Everyone is familiar with the Prelude, and while you don’t see a ton of them on the road anymore, they sold in pretty high numbers over the years. Honda unloaded 826,082 over the course of it’s 1978–2001 production run. That’s almost 36,000 cars a year which is pretty impressive, although the final generation didn’t sell as well. More so if you read my thoughts on how poorly sports, and sporty, cars are selling these days. That average is more than the Corvette sells per-year currently, and more than twice as much as VW’s GTI, which, along with the Eclipse, Celica, and 240SX, was one of main competitors of the Prelude here in the States. But enough about sales, what about the lineage? Well Toyota actually trademarked the name initially, but “amicably” gave it to Honda to use. Thanks Wikipedia, that was super interesting! The 1st generation, like many small, sporty cars of its era, was very light. Like under 2000 lbs. light. And it had fender mounted mirrors, love it.
Featuring a mild 72 hp 94 lb·ft of torque from a 1.8L inline 4, the 1st generation wasn’t all that powerful. The second generation gained some weight (still only weighed around 2200 lbs.) but got a larger engine, a 2.0L 4 with 110hp and some aerodynamic improvements thanks to sweet pop up headlights. The third generation continued the evolution with even better aerodynamics and introduced the world’s first mechanical four wheel steering (4WS) system available in a mass-production passenger car, a feature that would continue to be prominent throughout most of the Prelude’s history. A 1990 update included the new Si model with the B21A1 engine and 4WS. Here is a nicely modified 1991.

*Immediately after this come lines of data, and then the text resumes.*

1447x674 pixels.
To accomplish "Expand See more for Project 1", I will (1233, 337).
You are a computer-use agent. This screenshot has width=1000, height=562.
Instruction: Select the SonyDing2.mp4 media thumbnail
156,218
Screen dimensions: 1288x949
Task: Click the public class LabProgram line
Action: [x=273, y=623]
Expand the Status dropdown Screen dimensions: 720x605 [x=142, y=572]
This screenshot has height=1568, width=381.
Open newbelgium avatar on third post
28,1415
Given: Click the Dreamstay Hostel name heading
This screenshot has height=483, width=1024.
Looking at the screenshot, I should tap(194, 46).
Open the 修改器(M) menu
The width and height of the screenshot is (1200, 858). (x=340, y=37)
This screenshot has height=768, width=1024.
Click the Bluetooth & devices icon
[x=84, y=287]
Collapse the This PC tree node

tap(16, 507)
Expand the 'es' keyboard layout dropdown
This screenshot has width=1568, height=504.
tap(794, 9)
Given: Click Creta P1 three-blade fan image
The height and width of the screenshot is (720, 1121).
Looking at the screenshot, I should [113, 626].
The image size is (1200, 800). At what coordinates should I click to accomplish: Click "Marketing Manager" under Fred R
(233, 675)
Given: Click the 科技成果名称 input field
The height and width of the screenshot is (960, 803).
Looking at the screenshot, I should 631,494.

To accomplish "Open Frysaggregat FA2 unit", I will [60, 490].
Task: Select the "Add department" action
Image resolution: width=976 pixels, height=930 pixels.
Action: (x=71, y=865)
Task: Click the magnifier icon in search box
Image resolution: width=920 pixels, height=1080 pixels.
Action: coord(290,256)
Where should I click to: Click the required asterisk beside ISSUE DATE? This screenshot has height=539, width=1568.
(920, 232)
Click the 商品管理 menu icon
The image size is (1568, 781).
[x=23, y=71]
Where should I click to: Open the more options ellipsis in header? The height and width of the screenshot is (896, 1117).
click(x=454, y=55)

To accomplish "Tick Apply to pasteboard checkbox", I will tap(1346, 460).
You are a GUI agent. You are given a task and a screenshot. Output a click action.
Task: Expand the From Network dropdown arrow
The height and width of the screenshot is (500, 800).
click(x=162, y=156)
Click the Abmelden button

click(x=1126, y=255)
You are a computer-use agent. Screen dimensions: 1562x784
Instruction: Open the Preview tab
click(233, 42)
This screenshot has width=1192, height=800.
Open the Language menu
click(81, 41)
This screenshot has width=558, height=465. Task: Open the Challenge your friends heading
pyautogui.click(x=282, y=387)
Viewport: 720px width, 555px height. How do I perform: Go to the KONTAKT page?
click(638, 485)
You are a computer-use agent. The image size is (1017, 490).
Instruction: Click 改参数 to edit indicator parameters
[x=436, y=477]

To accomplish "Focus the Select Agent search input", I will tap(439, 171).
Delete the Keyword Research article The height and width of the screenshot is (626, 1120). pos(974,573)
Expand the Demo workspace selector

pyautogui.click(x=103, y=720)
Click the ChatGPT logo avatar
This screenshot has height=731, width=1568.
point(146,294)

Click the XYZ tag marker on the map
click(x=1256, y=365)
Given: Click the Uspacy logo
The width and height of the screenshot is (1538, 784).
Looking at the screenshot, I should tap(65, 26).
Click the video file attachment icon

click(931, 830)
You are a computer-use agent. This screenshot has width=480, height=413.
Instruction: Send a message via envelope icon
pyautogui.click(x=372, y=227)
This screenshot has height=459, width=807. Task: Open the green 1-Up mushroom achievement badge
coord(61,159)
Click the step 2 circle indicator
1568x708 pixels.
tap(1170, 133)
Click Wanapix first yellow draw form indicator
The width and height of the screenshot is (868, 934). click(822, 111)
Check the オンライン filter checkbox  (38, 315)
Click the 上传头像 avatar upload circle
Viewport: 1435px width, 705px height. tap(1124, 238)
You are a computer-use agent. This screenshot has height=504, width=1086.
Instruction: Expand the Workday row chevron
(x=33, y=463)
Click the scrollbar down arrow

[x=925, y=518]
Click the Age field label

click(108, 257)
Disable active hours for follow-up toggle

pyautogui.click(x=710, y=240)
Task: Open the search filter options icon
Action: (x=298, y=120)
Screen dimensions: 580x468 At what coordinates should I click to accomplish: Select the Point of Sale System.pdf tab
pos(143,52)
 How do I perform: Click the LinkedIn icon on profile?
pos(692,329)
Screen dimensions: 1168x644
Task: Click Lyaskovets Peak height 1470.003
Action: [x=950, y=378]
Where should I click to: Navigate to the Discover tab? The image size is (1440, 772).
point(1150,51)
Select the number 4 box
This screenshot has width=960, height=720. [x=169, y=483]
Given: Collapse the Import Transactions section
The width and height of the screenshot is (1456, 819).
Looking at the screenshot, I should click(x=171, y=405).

The 4th generation Prelude was a fairly radical redesign and remains an enthusiast favorite. Although the weight continued to swell, it would still be considered light on its feet by today’s standards at 2840 lbs. The 4WS was changed to an electronic version and engine size and power continued to increase in the S and Si VTEC engines. The H22A under the hood carried over to the 5th generation Prelude which was introduced on November 7, 1996 and returned to a more square body style reminiscent of the 3rd gen. With 200hp and a curb weight around 3000 lbs. it was a hoot to drive. Front wheel drive meant for less than ideal understeer situations on the track at times, but the car always felt more balanced than its 63/37 weight distribution belied. Keep an eye out for the Type-SH which was manual-only and had the Active Torque Transfer System (ATTS) and featured a different front suspension geometry designed to help reduce torque steer. It’s a great autocross car and sends more power to the outside wheel when cornering making it spin 15% faster than the inside wheel. Fun bit of kit.
The Used Market
Mine was electron blue, a color only found on the late 90s Civic Si until it debuted on the Prelude and remains one of my favorite all-time colors. Inside, it wasn’t necessarily luxurious, but was quite comfortable and surprisingly roomy. This was my first truly fun car after moving to DC and getting a real job, replacing the ’99 Civic coupe I had bought just before college ended. Which is why I can’t help but recommend it for someone with a small used car budget looking for something interesting.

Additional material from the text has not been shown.